O procedimento previsto no ECA garante que mulheres que não possam ou desejam ficar com os bebês os entreguem para adoção, resguardando que não sejam responsabilizadas pelo ato. “As gestantes ou mães que manifestem interesse em entregar seus filhos para adoção serão obrigatoriamente encaminhadas, sem constrangimento, à Justiça da Infância e da Juventude”, afirma o texto no artigo 13, parágrafo primeiro, incluído pela Lei nº 13.257, de 2016.

Na internet, muitos usuários se manifestaram sobre a fala de sábado de Fontenelle. No dia seguinte, a apresentadora afirmou ser contra a violência de mulheres e crianças e ofereceu ajuda a Klara. “Quero fazer o possível e o impossível para colocar esse estuprador na cadeia. Me deixe te ajudar. O seu relato que sofreu uma violência me veio agora”. Ela ainda destacou que não estava fazendo política ou “lacração”.

Fontenelle não pediu desculpas sobre a exposição do caso, mas escreveu que a reportagem do Fantástico deste domingo (26), onde é mencionada como uma das principais fontes de repercussão da notícia, foi “covarde” e que deveriam “capturar o verdadeiro vilão” da história, em referência ao agressor de Klara.

Famosos e fãs demonstram apoio a Klara Castanho

A carta de Klara ampliou uma rede de apoio e solidariedade a vítimas de abuso sexual, além de abrir margem para discussões sobre mudanças cabíveis que revertam as altas estatísticas de violência sexual. Segundo dados do Fórum Brasileiro de Segurança Pública, relativos à violência letal e sexual de meninas e mulheres no Brasil, 56.098 estupros, incluindo vulneráveis, foram registrados apenas contra o gênero feminino por todo o país. O número representa um crescimento de 3,7% em relação ao ano anterior. Entre março de 2020 e dezembro de 2021, 100.398 casos de estupro e estupro de vulnerável de vítimas do gênero feminino foram registrados.

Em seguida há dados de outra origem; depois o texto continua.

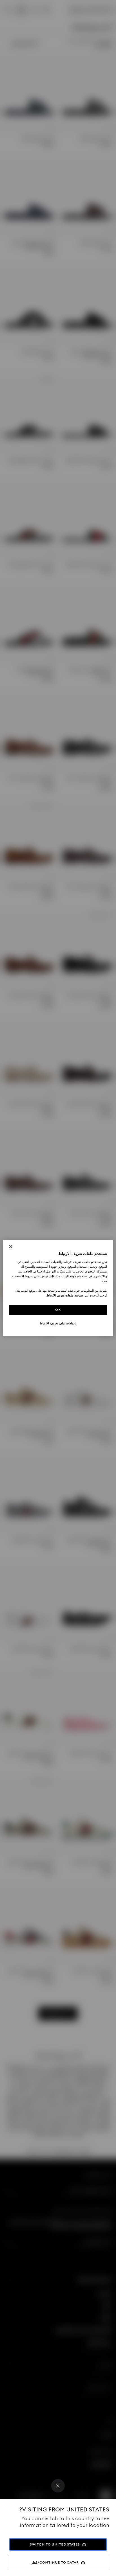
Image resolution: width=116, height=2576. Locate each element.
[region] (58, 1288)
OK (58, 1310)
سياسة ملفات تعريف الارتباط (64, 1295)
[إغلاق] (11, 1246)
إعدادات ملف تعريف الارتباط (58, 1323)
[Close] (58, 2486)
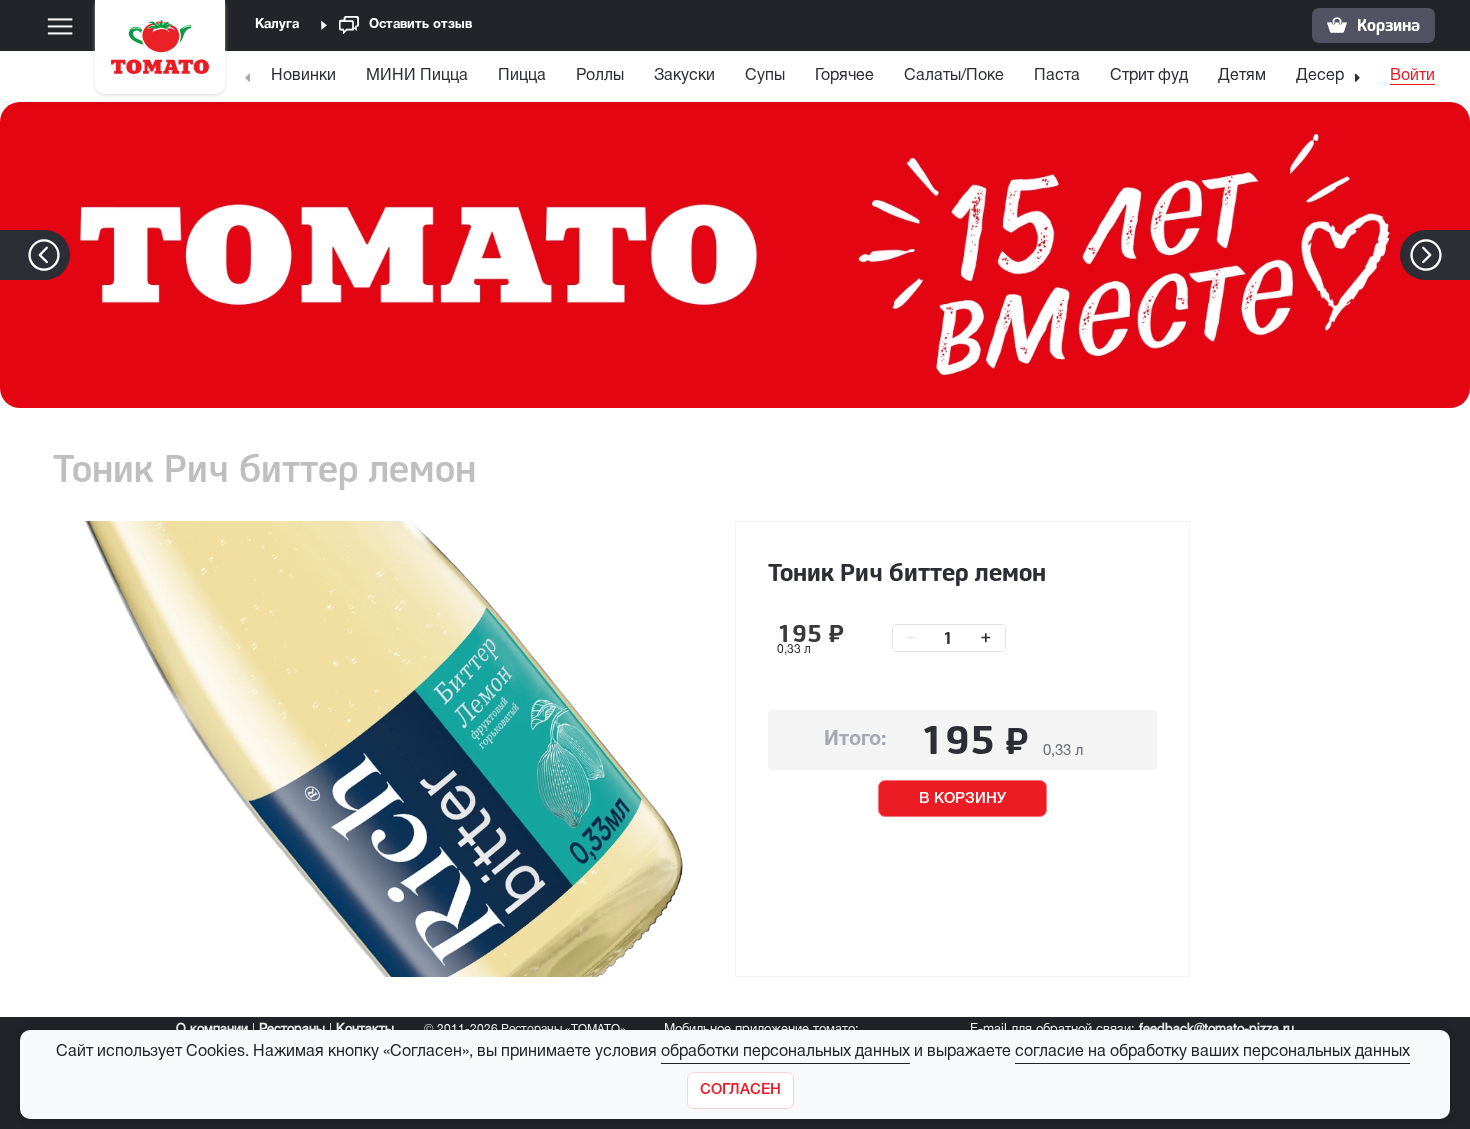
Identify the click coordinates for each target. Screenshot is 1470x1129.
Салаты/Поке (954, 76)
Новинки (303, 76)
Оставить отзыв (420, 25)
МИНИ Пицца (417, 76)
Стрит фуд (1149, 76)
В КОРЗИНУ (962, 799)
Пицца (522, 76)
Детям (1242, 76)
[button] (1456, 255)
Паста (1057, 76)
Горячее (844, 76)
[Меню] (60, 26)
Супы (765, 76)
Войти (1412, 76)
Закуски (684, 76)
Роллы (600, 76)
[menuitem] (306, 80)
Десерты (1329, 76)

Enquanto alguns condenaram a conduta jornalística antiética dos profissionais responsáveis pelo vazamento da notícia, outros se ateram ao acolhimento da atriz e comentaram como ela foi exposta a várias violências, desde o estupro até a exposição de seu caso, contra sua vontade, na internet e em rede nacional. Confira alguns dos comentários que repercutiram sobre o caso.

https://twitter.com/felipeneto/status/1540901479414136833?s=20&t=OCj_AwwHy3G7sD5qCXBvlw

A denúncia de casos de violência contra a mulher pode ser feita, de forma sigilosa e segura, pela linha 180 da Central de Atendimento à Mulher. A ligação é gratuita e o serviço funciona 24 horas por dia, todos os dias da semana, em todo o território nacional.